For hosted access the model is available on Mistral's La Plateforme API and AI Studio under the identifier mistral-small-2603, at a list price of 0.15 USD per million input tokens and 0.60 USD per million output tokens, and it is mirrored by aggregators such as OpenRouter. The launch itself drew some criticism. Reviewers noted that the reasoning_effort parameter, the feature that defines the model, was not functional or documented in the public API on launch day; documentation was added roughly a week later. Independent tester Simon Willison confirmed the model on the API while flagging the missing parameter docs and a weak SVG drawing in his standard pelican test, a reminder that the model targets understanding and generation of text and code rather than image synthesis.

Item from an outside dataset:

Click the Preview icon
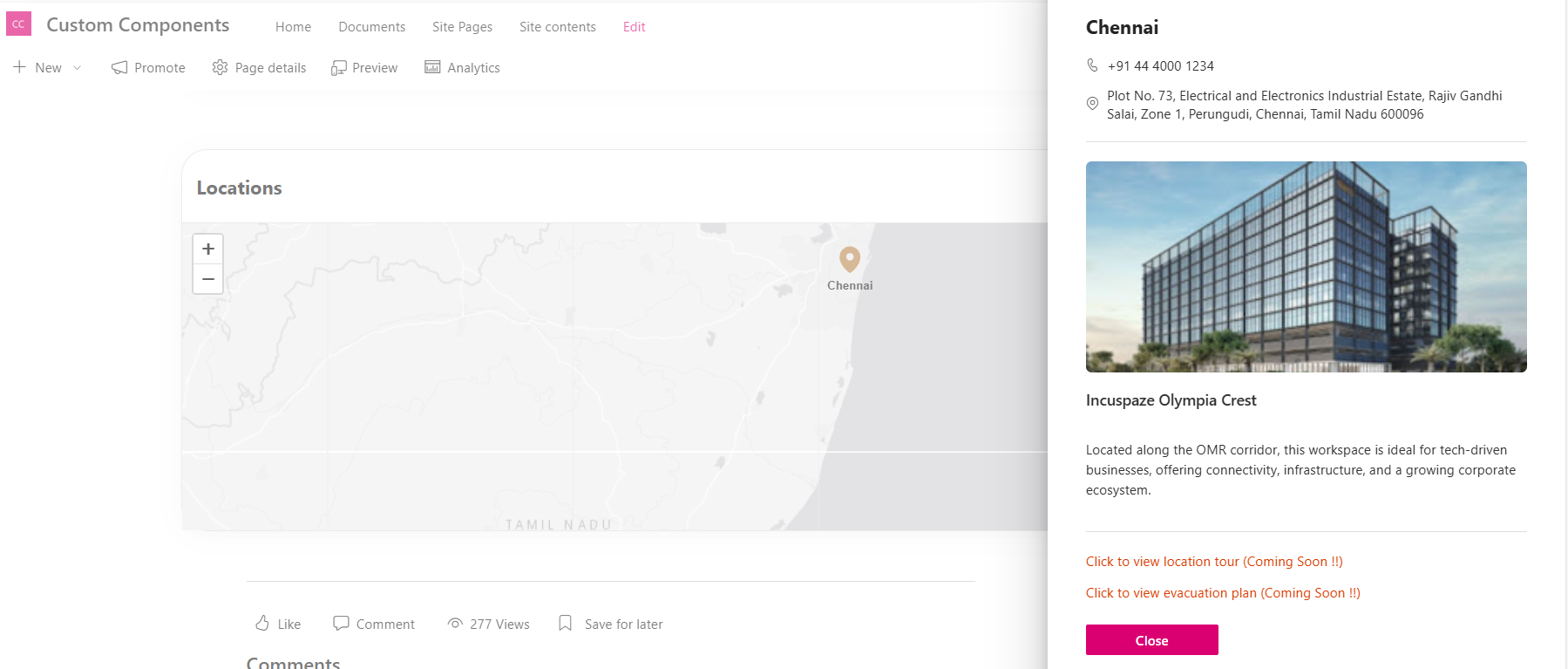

Mistral Small 4 is notable less for topping any leaderboard than for what it represents about the open-weight model landscape in 2026. By packing reasoning, vision, and agentic coding into one Apache 2.0 model with a low active-parameter cost, Mistral targets the operational pain of running a fleet of separate specialist endpoints. The sparse MoE approach lets the company advertise frontier-adjacent quality at the inference cost of a much smaller dense model, which matters for self-hosting and for price-sensitive generative AI deployments. It also continues Mistral's strategy, distinct among well-funded labs, of pairing a hosted API with genuinely downloadable weights, positioning the model directly against other open releases such as GPT-OSS 120B, Qwen 3.5, and Gemma 4. Released alongside larger Mistral models including Mistral Large 3, Mistral Small 4 anchors the affordable, self-hostable tier of the company's 2026 lineup and reinforces the broader Mistral push toward open, customizable AI.